How does Gunicorn work?

I’ve been deploying Python web applications for a while now, and Gunicorn has always been part of the stack. But I realized I didn’t really understand what it does under the hood. This post is my notes while answering some questions I had related to Gunicorn.

# A Bit of History

Way back in the 90s, there was no standard way for a traditional web server to run Python applications. Gregory Trubetskoy wrote mod_python, which allowed running the Python interpreter inside web servers of that day, like Netscape Enterprise Server (NSAPy), and later the Apache web server.

As mod_python’s development stalled and security vulnerabilities were discovered, there was recognition by the community that a consistent way to execute Python code for web applications was needed.

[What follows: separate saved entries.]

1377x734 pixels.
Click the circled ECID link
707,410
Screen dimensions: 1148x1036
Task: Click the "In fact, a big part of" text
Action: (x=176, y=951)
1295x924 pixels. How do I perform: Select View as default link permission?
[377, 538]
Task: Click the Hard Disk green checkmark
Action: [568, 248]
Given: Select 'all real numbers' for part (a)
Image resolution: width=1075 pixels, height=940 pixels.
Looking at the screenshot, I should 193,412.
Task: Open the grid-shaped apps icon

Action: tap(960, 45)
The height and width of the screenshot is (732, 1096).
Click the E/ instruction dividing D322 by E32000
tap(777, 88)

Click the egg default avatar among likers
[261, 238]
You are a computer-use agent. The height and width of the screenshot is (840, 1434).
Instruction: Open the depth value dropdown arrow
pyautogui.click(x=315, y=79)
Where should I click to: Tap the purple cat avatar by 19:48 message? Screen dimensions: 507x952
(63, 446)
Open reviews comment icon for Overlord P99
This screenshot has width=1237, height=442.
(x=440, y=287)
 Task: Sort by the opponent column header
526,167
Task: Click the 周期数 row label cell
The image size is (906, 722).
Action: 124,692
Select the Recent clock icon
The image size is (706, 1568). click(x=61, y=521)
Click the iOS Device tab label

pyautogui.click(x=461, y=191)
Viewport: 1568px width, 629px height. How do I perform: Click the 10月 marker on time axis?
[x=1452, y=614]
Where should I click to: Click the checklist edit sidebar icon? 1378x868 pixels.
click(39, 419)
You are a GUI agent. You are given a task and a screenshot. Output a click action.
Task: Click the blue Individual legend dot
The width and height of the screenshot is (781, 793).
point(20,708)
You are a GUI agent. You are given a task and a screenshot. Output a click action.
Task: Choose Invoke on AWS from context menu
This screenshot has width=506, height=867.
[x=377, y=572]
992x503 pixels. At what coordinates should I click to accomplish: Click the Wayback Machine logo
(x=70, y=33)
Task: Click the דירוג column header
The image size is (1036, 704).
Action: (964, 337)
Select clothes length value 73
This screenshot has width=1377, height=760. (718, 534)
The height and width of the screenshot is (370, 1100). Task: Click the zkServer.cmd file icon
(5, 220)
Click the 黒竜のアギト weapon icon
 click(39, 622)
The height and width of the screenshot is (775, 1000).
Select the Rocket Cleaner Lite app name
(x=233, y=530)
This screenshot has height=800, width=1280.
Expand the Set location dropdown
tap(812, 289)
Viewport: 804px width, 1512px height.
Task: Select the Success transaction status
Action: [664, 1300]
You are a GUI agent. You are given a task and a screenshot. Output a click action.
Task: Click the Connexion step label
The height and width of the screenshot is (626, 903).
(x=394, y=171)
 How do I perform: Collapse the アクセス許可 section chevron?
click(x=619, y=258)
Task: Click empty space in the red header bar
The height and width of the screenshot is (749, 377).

So, the Python community came up with WSGI (Web Server Gateway Interface) as a standard interface for web servers to run Python applications.

This way, Python frameworks can just implement the WSGI application interface and not worry about processing network requests at scale. Handling requests and communicating those to the app framework’s process is the responsibility of a WSGI server (a web server implementing the WSGI Server interface).

Gunicorn is a WSGI server. It’s responsible for translating and communicating web requests to Python web application frameworks.

Now that we understand the need for Gunicorn and what purpose it serves, let’s take a peek at how it actually works.

# The Pre-fork Worker Model

Gunicorn uses a pre-fork worker model. This means that there is a central master process that manages a set of worker processes. At application startup, the master Gunicorn process spawns worker processes.

The master never knows anything about individual clients. All requests and responses are handled completely by worker processes.

# How Master & Worker Processes Handle Application Memory

Normally, the worker processes each individually import the WSGI application and load it into memory of each worker process. This means your memory consumption will be multiplied by how many workers you use.

You can, however, pre-load your application. By using the --preload flag, you’re making this import happen in the master process before workers are spawned. Then, the workers share this memory (more on this in a bit, as it’s a bit more nuanced than that).

# How the Master Process Spawns Children

The master process uses the fork() system call to create new child processes. Here are some important points on how fork() works:

The new process (child process) is an exact copy of the calling parent process at the time of the fork.
This copy includes the process’s code, the current state of execution, and its memory space (variables, data, and program instructions). The child process inherits a copy of the parent’s memory space.
This copying happens in a copy-on-write fashion.

What does copy-on-write mean? Initially, the memory is not physically copied. Instead, both the parent and child processes share the same physical memory pages. But the memory is marked in a way that if either process tries to modify any shared page, the OS makes a copy of that page, ensuring that modifications in the child do not affect the parent, and vice versa.

This way, fork() helps share memory across processes efficiently by using the operating system’s memory management capabilities. This sharing is particularly useful for read-only or mostly-read operations, such as serving predictions from a loaded ML model, where the memory savings can be substantial.

# Does Gunicorn Use Green Threads?

By default, no.

However, you can have green thread workers (known as greenlets in Python) if you configure your workers to be of the Async worker type.

In case of async workers, every time a new request comes, they are handled by greenlets spawned by the worker threads. The core idea is that when there is an IO-bound action in your code, the greenlet will yield and give a handle to another greenlet to use the CPU. So when many requests are coming to your app, it can handle them concurrently. The IO-bound calls are not going to block the CPU, and throughput will improve.

# Why Do You Need Nginx with Gunicorn?

You might be thinking, “If Gunicorn handles requests, why do I need Nginx in front of it?”

A few reasons:

Static files: Not all requests need to be dynamically generated. There’s no need to execute any Python code for static files like CSS, images, fonts, etc. With Nginx, you can just serve them directly from the file system. If a request needs to be dynamically generated, Nginx forwards it to Gunicorn.
Slow clients: Gunicorn developers made a specific decision to assume that Gunicorn will never read connections directly from the internet, so that they don’t have to worry about clients that are slow. From a ServerFault answer :

“If we can assume that Gunicorn will never read connections directly from the internet, then we don’t have to worry about clients that are slow.”

Simply put, Gunicorn itself is not prepared to be front-facing. It’s easy to DOS and overwhelm without a proper reverse proxy in front.

# What About Uvicorn?

A quick note: Gunicorn itself is not compatible with FastAPI because FastAPI uses the newer ASGI (Asynchronous Server Gateway Interface) standard. For FastAPI and other ASGI frameworks, you’d use Uvicorn instead.

# References

That’s it for this post. I hope it helped clarify what Gunicorn does and why it’s an important piece of the Python web stack. Thanks for reading!